▸ **Objective**: Copy the rows word for word, beginning at the line containing "Image resolution: width=1019" and ending after the line containing "click(495, 241)".

--- start Data excerpts ---

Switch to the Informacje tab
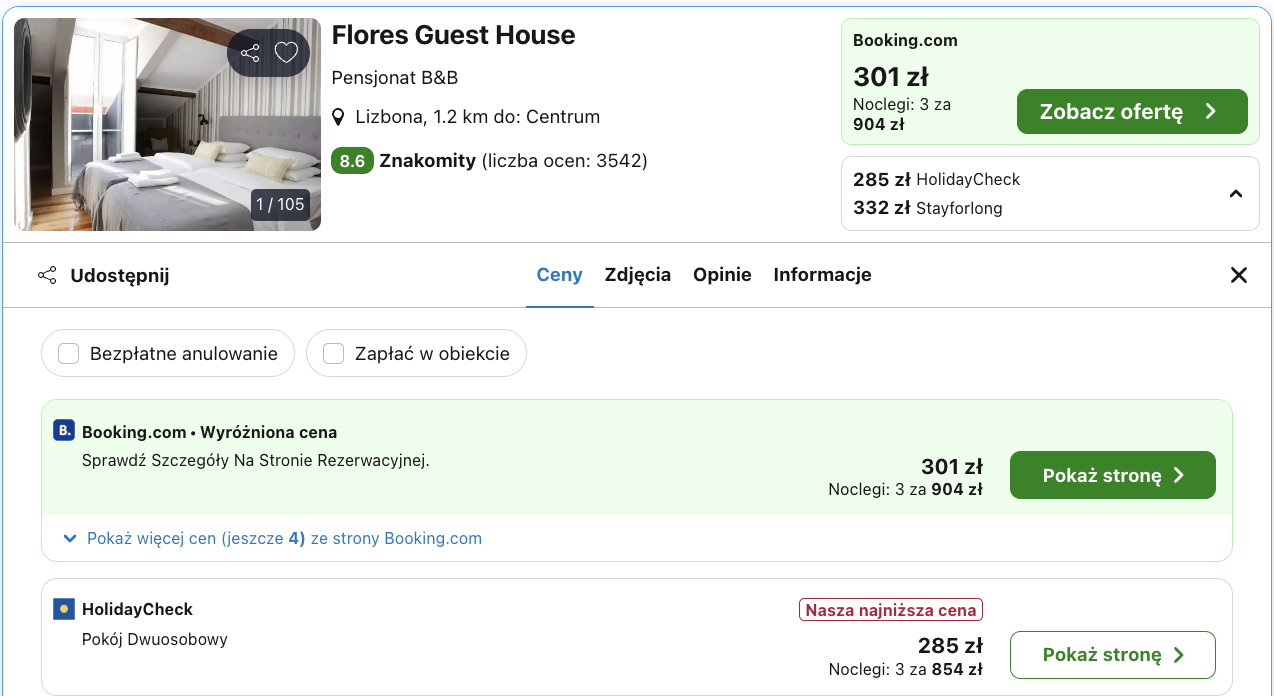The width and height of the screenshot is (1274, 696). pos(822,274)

--- end Data excerpts ---
--- start Data excerpts ---

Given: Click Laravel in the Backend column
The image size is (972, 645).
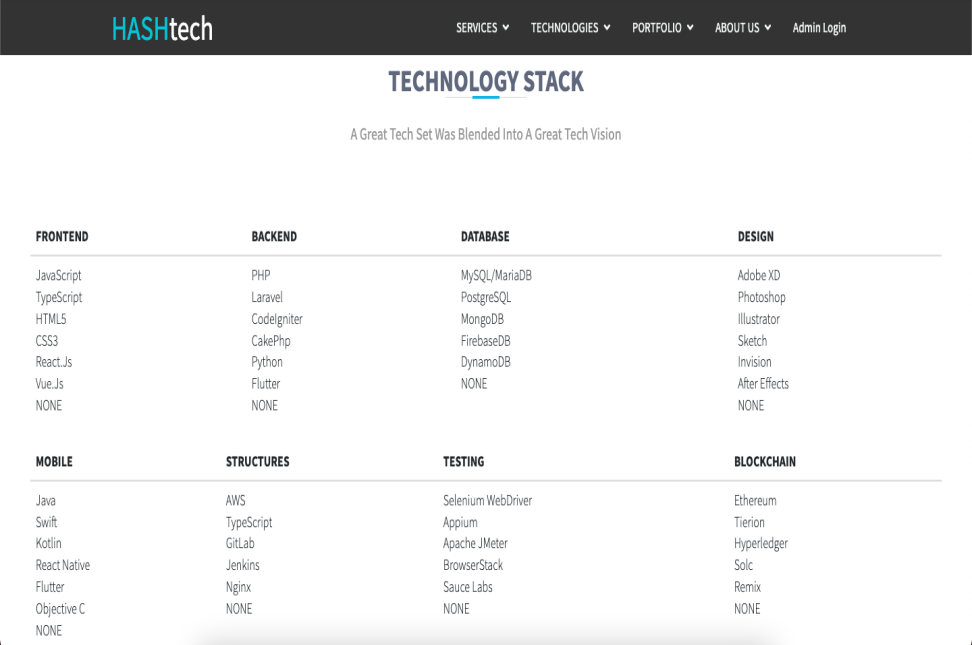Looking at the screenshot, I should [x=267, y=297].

--- end Data excerpts ---
--- start Data excerpts ---

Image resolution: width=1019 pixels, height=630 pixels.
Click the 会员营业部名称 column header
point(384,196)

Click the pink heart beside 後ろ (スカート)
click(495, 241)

--- end Data excerpts ---

▸ **Reply**:
Image resolution: width=1019 pixels, height=630 pixels.
Click the 会员营业部名称 column header
point(384,196)

Click the pink heart beside 後ろ (スカート)
click(495, 241)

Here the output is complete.